Posted by emile · August 10, 2006 · 6 replies

Does anyone here regularly use 'corpuses', and if so what for?

6 Replies

mesmark

August 10, 2006

Corpora are databases of language and you can use them to look up frequency of collocations to get a sense of 'native' gramaticality.

There are some set up databases and websites you can hop onto that will do this. For example if you want to see what the most common word to follow 'such a ooo' is or 'too OOO to OOO' is, you can using their database and search functions. You can also test what is more common and get a sense of frequesncy between two similar phrases. 'since a year ago' and 'since last year.' They're good for curriculum design.

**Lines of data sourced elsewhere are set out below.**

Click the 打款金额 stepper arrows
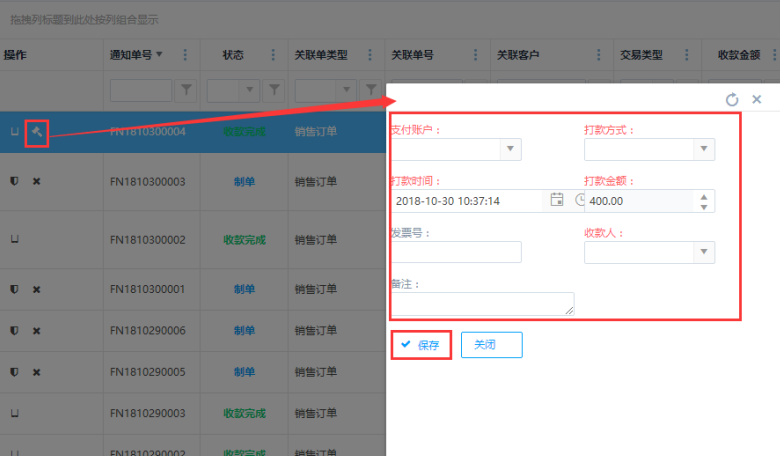 (x=704, y=201)
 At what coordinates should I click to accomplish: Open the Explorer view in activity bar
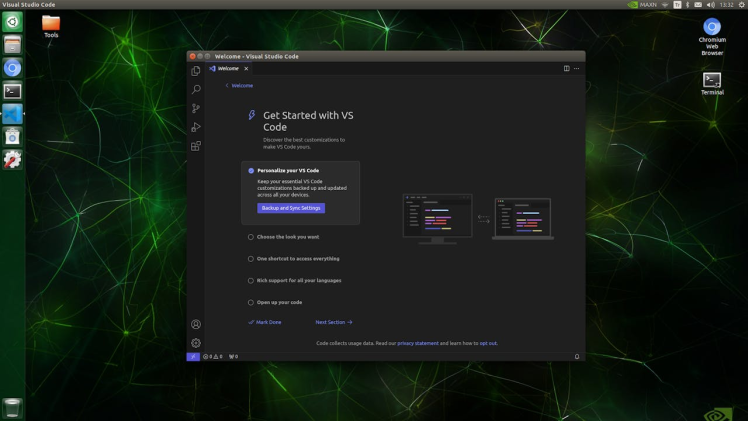tap(196, 71)
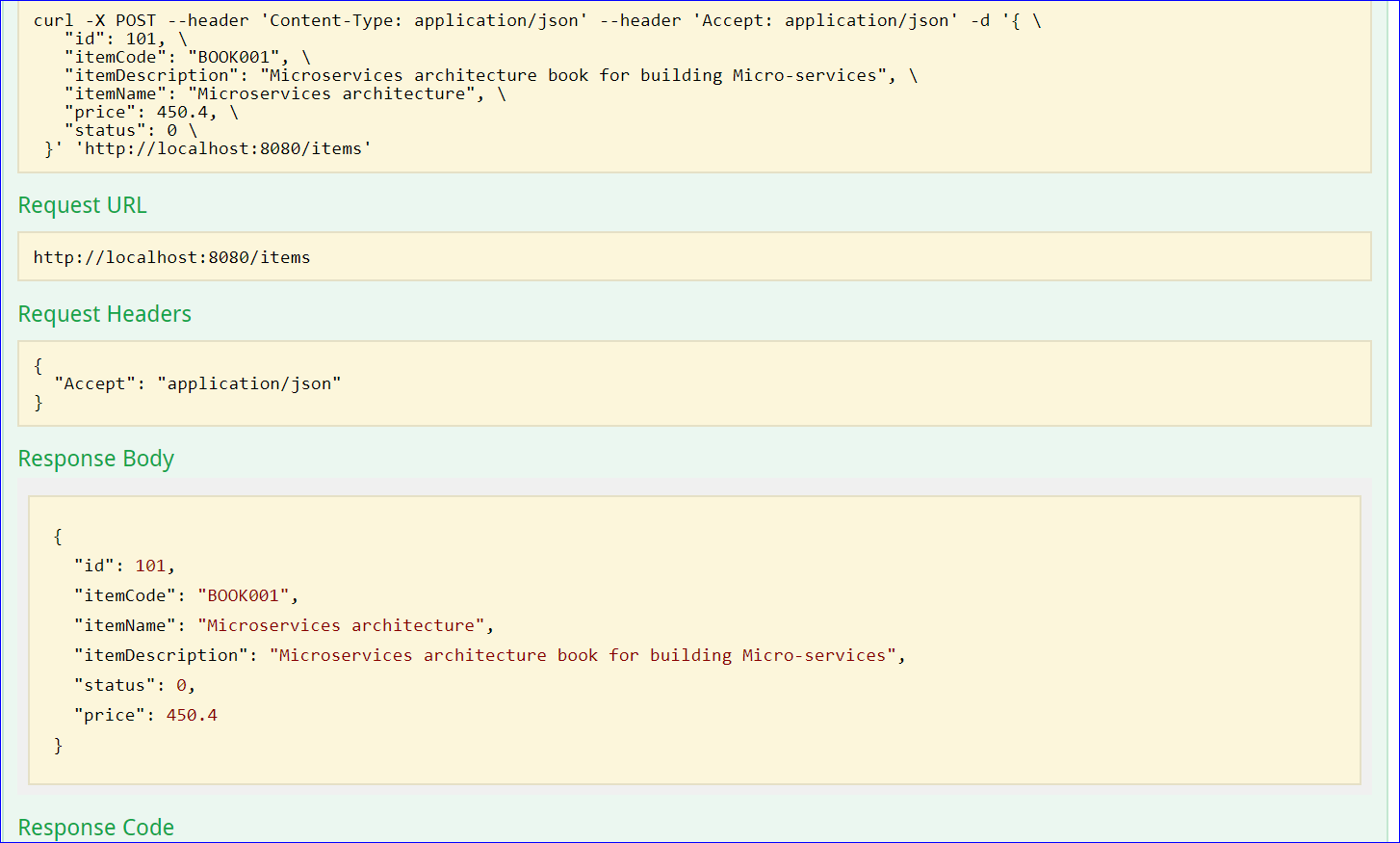The image size is (1400, 843).
Task: Click the URL text under Request URL
Action: tap(171, 257)
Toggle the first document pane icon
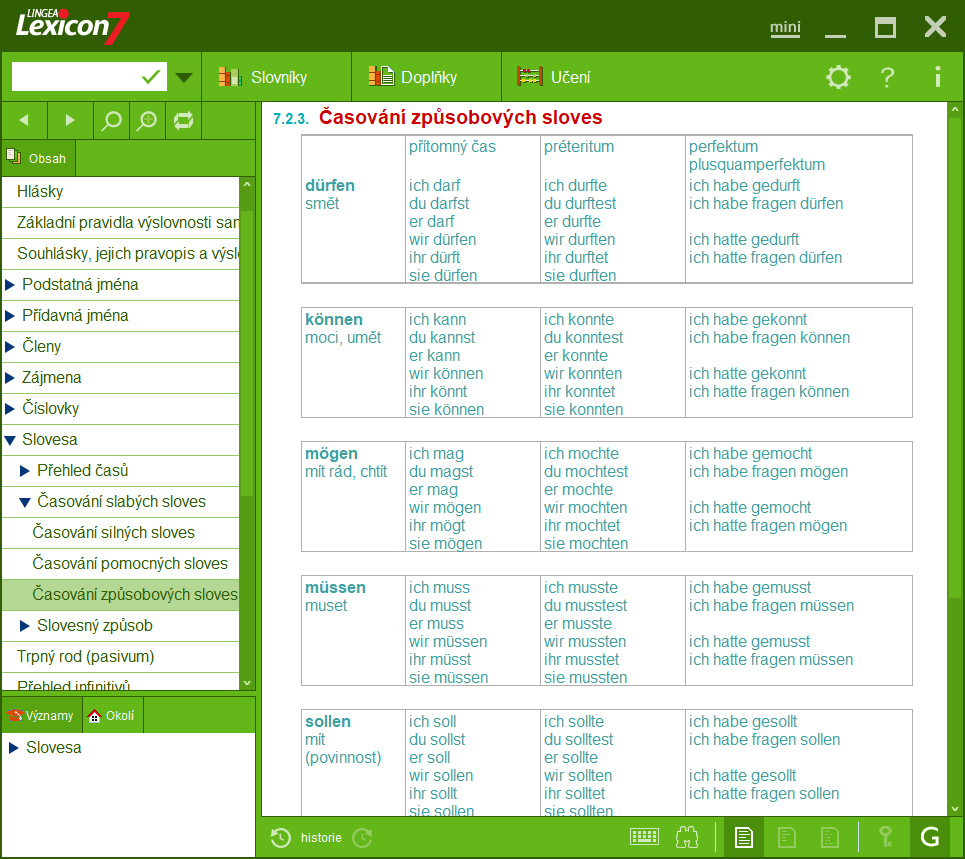 (743, 837)
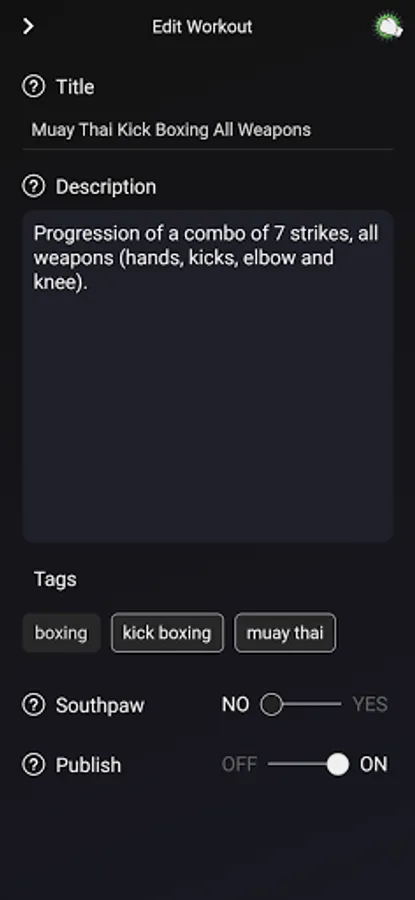Tap the Edit Workout header title
Viewport: 415px width, 900px height.
click(202, 26)
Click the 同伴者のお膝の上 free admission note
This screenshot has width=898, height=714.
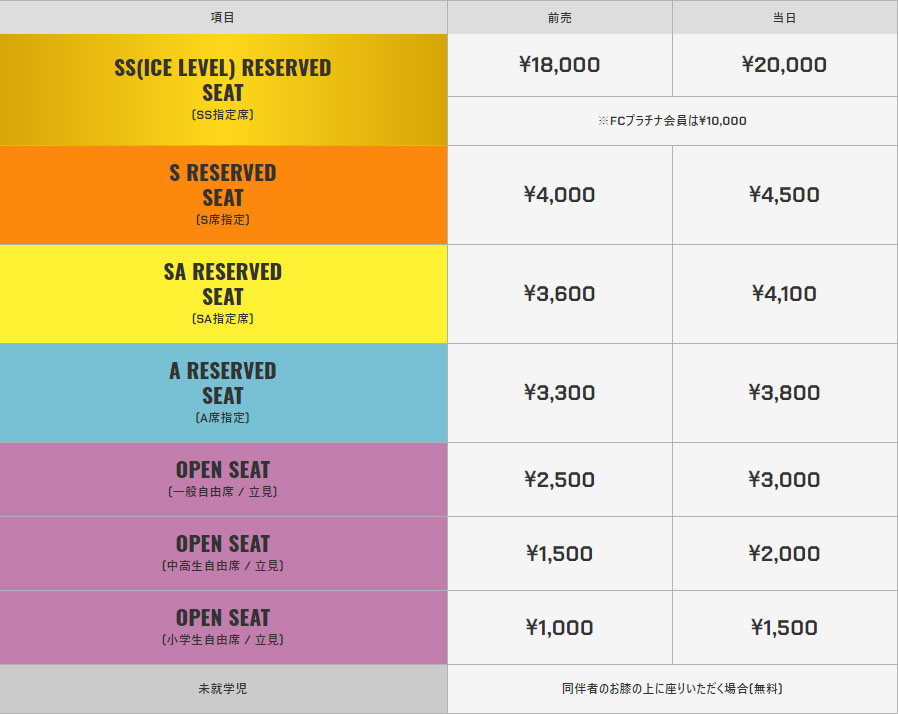pos(672,689)
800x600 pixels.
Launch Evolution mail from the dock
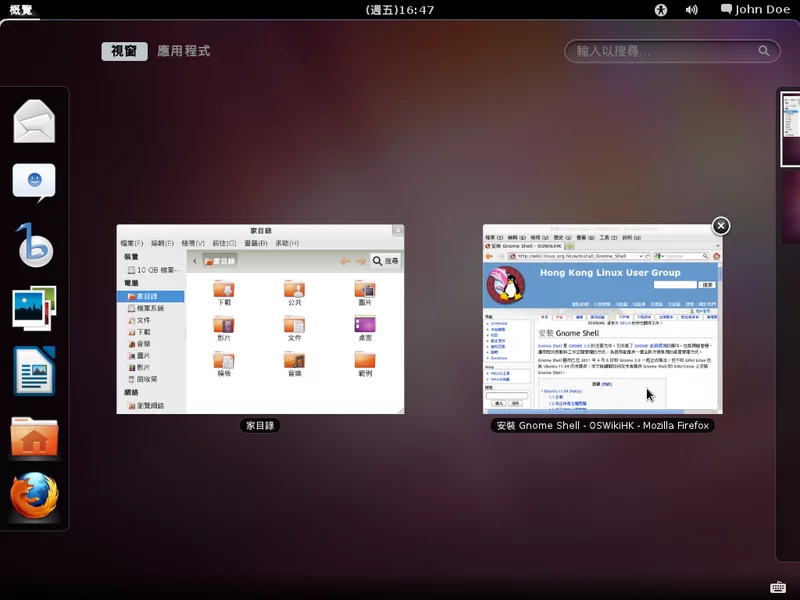tap(34, 122)
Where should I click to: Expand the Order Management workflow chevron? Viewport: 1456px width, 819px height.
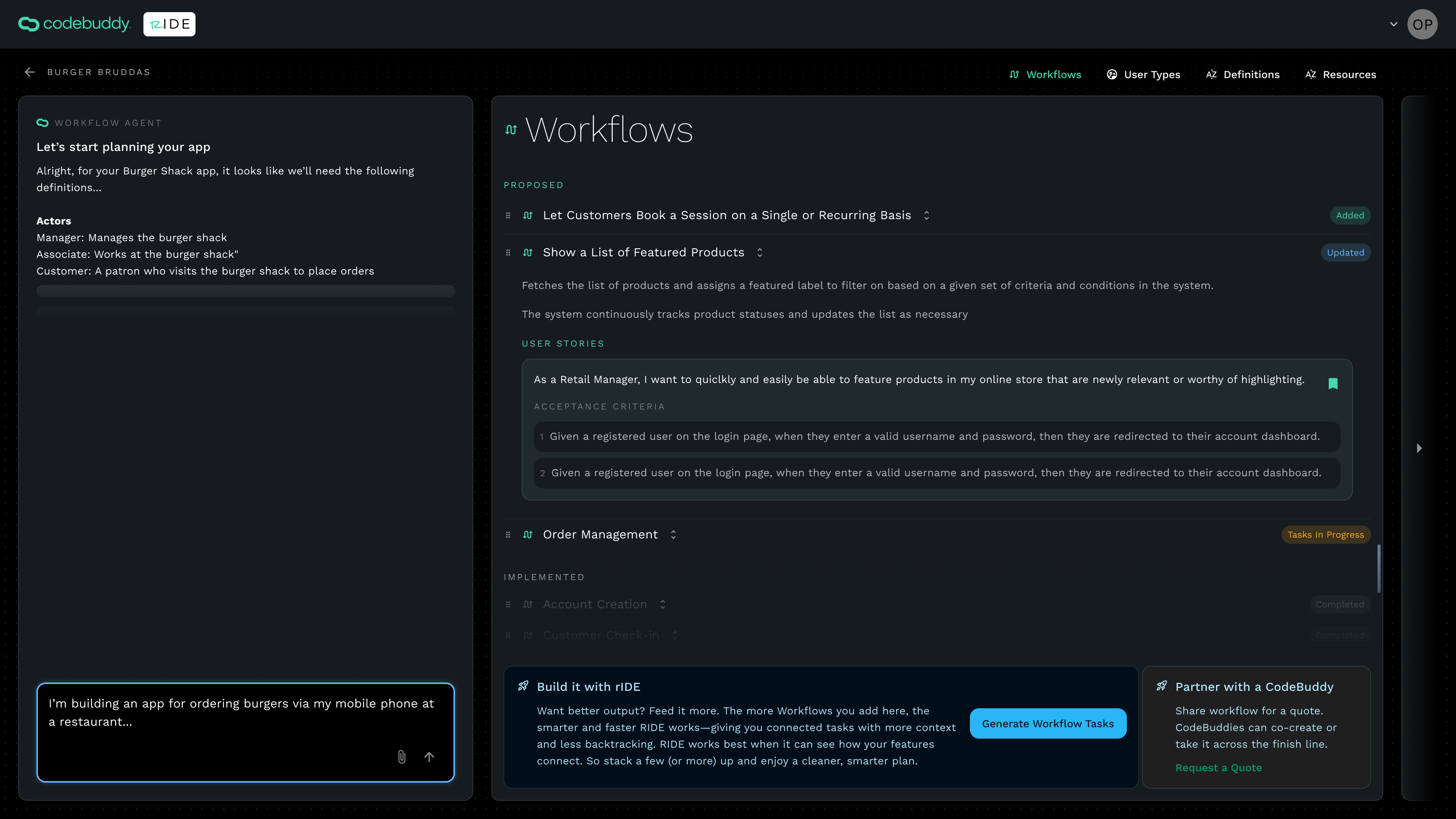673,535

I don't use them because I can check frequency using google's search function which is quite similar. The up and down side of that is that it is a lot of web language. While it contains a lot of natural speech/writing it also contains a lot of poor grammar and errors.

Was that the question?

simplyesl

August 10, 2006

That's Interesting. I've never heard of it before!

mesmark

August 10, 2006

http://www.natcorp.ox.ac.uk/
http://www.collins.co.uk/Corpus/CorpusSearch.aspx (sampler of the CoBuild Corpus with some info)

I've used a really nice free one and I'll try to get back with the link if I can find it again.

emile OP

August 11, 2006

'corpora'! That's the word I was trying to think of!

Anyway, Mark, you hit the nail on the head, I was wondering what the benefits were of using corpuses (corpora) in the age of google. It would actually be quite easy to turn google into a proper corpus tool, wouldn't it? Do you think they might hire me?

mesmark

August 11, 2006

emile wrote:Do you think they might hire me?

Give it a shot! 🙂

Google is good for the web but again it's just indexed web text. Corpora usually collect litterary works or 'respected' works for their database. They both have their advantages and disadvantages.

Corpora are pretty cool. They have different languages, old English, a corpus for coins, ...

mesmark

August 11, 2006

Sorry by 'cool' I meant in a real geeky way that I would never tell my non-virtual friends about.